Governor Katie Hobbs is the target of criticism for her decision to freeze bill signings after she walked away from budget negotiations more than three weeks ago.
According to Arizona House Speaker Steve Montenegro, Hobbs left the table “when it became clear her spending plan relied on revenue that did not exist, and she had no responsible path to a balanced budget.”
“Governor Hobbs quit the budget talks more than three weeks ago after it became clear her numbers did not add up, and now she is trying to distract from that failure with a bill-signing freeze. That is political theater. Arizona needs a balanced budget built on honest numbers, not press stunts and invented revenue. House Republicans are at the Capitol, doing the work and ready to govern. The Governor can end her sideshow anytime by coming back to the table, doing her job and dealing with reality.”

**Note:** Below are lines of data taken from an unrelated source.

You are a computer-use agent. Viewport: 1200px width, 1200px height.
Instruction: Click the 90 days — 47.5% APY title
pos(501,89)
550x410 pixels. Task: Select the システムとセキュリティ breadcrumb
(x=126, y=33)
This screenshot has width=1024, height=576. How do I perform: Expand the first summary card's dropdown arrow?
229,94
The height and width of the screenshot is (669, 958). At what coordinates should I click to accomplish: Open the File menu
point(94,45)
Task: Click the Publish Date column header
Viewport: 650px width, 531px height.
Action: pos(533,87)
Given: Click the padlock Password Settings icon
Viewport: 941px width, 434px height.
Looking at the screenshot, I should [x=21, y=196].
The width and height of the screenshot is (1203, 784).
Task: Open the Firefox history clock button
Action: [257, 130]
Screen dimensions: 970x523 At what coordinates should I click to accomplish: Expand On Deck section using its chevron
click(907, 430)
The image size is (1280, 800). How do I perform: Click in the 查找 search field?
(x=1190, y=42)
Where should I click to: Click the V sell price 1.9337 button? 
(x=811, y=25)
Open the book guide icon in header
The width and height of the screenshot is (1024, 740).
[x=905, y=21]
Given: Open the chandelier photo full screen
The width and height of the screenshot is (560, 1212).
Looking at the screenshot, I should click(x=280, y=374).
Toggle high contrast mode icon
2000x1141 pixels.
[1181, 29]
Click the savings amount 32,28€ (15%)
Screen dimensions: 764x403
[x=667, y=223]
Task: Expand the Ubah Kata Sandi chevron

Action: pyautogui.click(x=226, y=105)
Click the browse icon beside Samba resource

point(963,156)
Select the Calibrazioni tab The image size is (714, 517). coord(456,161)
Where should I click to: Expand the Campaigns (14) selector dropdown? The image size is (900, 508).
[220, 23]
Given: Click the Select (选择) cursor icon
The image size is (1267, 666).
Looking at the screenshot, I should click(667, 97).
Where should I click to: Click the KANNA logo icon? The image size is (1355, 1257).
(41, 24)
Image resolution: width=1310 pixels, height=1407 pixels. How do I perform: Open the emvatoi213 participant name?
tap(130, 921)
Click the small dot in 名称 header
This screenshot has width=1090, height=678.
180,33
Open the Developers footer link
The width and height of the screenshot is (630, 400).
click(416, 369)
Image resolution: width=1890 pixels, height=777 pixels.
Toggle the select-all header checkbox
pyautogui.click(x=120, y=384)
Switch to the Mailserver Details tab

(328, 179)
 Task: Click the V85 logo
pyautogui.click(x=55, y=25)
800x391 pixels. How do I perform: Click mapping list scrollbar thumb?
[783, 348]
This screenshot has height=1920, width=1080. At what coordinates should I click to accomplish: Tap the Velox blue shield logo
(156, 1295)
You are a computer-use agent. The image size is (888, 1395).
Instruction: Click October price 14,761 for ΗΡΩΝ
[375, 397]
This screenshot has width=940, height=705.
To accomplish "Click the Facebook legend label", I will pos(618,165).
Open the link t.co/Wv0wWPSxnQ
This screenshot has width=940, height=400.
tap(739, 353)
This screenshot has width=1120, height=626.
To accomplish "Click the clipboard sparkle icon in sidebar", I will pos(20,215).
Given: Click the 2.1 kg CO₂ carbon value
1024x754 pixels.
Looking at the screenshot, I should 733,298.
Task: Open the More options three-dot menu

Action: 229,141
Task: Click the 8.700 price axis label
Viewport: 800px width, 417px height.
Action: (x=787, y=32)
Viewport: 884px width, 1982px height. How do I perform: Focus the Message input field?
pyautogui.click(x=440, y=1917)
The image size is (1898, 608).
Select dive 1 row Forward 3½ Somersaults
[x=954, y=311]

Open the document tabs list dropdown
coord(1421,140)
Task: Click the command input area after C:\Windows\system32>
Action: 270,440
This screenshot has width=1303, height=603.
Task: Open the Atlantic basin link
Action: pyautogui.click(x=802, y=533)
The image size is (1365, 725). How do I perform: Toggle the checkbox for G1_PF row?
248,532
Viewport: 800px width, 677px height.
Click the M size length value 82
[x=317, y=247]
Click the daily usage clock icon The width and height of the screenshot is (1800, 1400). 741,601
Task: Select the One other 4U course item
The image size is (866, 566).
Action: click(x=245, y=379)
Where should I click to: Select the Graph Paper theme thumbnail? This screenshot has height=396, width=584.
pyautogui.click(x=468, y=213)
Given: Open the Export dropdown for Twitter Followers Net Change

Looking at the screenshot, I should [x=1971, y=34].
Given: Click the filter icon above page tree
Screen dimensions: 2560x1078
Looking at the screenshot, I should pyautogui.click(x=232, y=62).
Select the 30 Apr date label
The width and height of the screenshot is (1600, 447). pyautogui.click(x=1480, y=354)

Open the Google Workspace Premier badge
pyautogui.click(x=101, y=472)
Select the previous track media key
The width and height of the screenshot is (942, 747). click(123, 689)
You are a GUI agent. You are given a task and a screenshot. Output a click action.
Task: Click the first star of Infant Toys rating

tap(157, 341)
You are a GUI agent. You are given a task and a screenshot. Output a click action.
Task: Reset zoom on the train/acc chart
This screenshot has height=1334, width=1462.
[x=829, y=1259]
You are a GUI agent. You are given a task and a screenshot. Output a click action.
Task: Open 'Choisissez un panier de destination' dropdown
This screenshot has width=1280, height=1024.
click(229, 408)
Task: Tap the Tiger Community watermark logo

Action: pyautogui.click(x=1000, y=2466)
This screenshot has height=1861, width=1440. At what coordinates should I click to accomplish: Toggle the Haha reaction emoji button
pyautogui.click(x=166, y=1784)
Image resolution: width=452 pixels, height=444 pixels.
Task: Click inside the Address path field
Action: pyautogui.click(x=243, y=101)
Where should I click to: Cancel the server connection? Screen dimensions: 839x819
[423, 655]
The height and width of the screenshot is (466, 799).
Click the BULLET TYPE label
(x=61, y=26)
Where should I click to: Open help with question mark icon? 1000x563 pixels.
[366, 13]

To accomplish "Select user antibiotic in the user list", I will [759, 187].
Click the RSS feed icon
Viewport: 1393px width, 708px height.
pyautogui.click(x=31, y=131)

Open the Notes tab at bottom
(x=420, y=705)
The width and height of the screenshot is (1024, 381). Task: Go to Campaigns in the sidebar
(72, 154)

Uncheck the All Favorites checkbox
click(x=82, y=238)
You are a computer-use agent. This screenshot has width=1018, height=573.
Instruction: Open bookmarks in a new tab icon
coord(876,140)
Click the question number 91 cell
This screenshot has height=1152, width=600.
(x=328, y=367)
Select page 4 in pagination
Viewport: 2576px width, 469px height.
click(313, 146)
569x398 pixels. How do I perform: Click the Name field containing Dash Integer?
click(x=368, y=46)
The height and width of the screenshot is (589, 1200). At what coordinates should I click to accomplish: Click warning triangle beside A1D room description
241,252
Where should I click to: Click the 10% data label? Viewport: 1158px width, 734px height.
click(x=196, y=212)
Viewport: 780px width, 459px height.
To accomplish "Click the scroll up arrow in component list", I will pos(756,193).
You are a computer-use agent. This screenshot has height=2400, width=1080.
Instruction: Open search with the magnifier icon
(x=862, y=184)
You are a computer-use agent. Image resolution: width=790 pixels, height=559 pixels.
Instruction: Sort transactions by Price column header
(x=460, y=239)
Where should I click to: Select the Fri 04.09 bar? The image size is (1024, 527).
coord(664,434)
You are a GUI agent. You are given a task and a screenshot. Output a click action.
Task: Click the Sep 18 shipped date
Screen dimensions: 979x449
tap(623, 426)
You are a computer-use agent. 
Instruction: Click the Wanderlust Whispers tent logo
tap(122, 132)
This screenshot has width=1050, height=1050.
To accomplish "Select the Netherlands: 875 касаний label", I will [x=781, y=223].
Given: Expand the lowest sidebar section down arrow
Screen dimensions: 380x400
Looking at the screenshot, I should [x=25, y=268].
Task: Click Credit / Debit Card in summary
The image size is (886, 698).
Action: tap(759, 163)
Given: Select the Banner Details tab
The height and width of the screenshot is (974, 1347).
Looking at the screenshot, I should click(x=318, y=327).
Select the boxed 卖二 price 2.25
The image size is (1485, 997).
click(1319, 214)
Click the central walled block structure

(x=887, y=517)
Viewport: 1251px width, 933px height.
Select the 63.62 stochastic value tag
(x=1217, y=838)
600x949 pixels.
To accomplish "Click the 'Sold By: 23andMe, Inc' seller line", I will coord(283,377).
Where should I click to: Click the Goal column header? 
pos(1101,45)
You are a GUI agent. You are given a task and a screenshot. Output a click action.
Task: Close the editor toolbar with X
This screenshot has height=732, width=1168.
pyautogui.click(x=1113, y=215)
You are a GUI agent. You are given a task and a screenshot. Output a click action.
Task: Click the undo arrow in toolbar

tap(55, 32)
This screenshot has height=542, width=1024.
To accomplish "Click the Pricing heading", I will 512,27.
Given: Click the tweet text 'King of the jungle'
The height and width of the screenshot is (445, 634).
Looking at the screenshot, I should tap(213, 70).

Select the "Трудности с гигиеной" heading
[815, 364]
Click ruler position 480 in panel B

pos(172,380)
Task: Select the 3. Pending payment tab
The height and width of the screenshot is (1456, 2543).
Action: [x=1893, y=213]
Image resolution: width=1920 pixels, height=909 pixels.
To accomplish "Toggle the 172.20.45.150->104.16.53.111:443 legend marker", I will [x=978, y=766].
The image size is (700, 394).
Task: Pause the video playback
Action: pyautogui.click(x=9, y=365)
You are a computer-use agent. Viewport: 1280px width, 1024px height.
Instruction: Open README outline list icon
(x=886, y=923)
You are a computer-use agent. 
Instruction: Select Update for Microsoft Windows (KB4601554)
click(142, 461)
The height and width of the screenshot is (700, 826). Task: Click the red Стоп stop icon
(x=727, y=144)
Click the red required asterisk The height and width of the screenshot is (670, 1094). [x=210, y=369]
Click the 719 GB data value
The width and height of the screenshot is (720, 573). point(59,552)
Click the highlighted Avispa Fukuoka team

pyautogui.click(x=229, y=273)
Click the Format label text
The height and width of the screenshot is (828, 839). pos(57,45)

According to critics, Hobbs’ budget plan relies on unrealistic assumptions and adds $1.5 billion in new debt, while increasing taxes and fees.
At the center of Hobbs’ proposal is an increase in withdrawals from Arizona’s Public Land Trust, a voter-protected fund that supports K-12 education. Budget analysts warn this approach could cut the fund nearly in half over time, putting future education funding at risk.
According to legislative budget analysts, Hobbs’ proposal would cut the trust nearly in half over the next 20 years, dropping it from roughly $9.7 billion to $4.7 billion. Her latest plan calls for a 10.9 percent distribution for the next 20 years, far above the previous 6.9 percent over ten years.
“Today, I promised to veto all bills that come to my desk and again invited legislative Republicans to show their budget plans to the people of this state. I’m ready to talk, but I can’t negotiate with politicians who refuse to show the public their plans,” tweeted Hobbs. “The legislative majority needs to put forward their budget proposal and then join me in good faith negotiations so we can pass a bipartisan, balanced budget like we’ve done the past three years.”